English! What a nutty language we speak. Who the hell put the K in "knife?" Why do flammable and inflammable mean the same thing?
You might think you speak this grand olde tongue pretty well — but do you? Believe it or not, you're probably mispronouncing plenty of common words left and right.
Sometimes, you can chalk off your usage to regionalism (like data vs. DAY-ta). Other times, you're just wrong.
But don't take my word for it. Here are seven common words you've definitely heard mispronounced. (You may very well be saying them incorrectly yourself.)
There is no x in espresso!
Say it right!
Jewelry has two syllables — not three. It comes from the the word "jewel." Jewel + ry = Jewelry. If you're forcing out a third syllable something along the lines of "Jew-Le-Ry" or "Jew-El-Ry" — you're dead wrong.
You are definitely pronouncing this word wrong because this isn't even a word, so every way to say it is wrong. So if you have "a whole nother story" to talk about, just check yourself. The word is "other" people.

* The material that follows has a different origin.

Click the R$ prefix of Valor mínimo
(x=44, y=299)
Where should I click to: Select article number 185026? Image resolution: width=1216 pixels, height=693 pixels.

Another repeat offender is the devilish "p" often and wrongly shimmied into the word "utmost." Always remember, the first syllable of the word meaning "to try your hardest" rhymes with "but," "tut" and "nut," among other fun similar words.
5. For all intents and purposes
OK. This is a hard one on multiple levels. The expression meaning "for all practical measures" is often wrongly shortened to an eggcorn somewhere along the lines of "for all intensive purposes." The truth is, however, you don't have to. Breathe out and say it: For all intents and purposes.
A cache of documents? A Google cache page? Then you say it like cash money!
"Cachet" is something else.
You're only liable for foolishness if you pronounce this word like its syllabically nefarious cousin, libel. Liable, which rhymes with viable means you're on the hook for something. Libel — rhymes with bible — is of course an actual crime.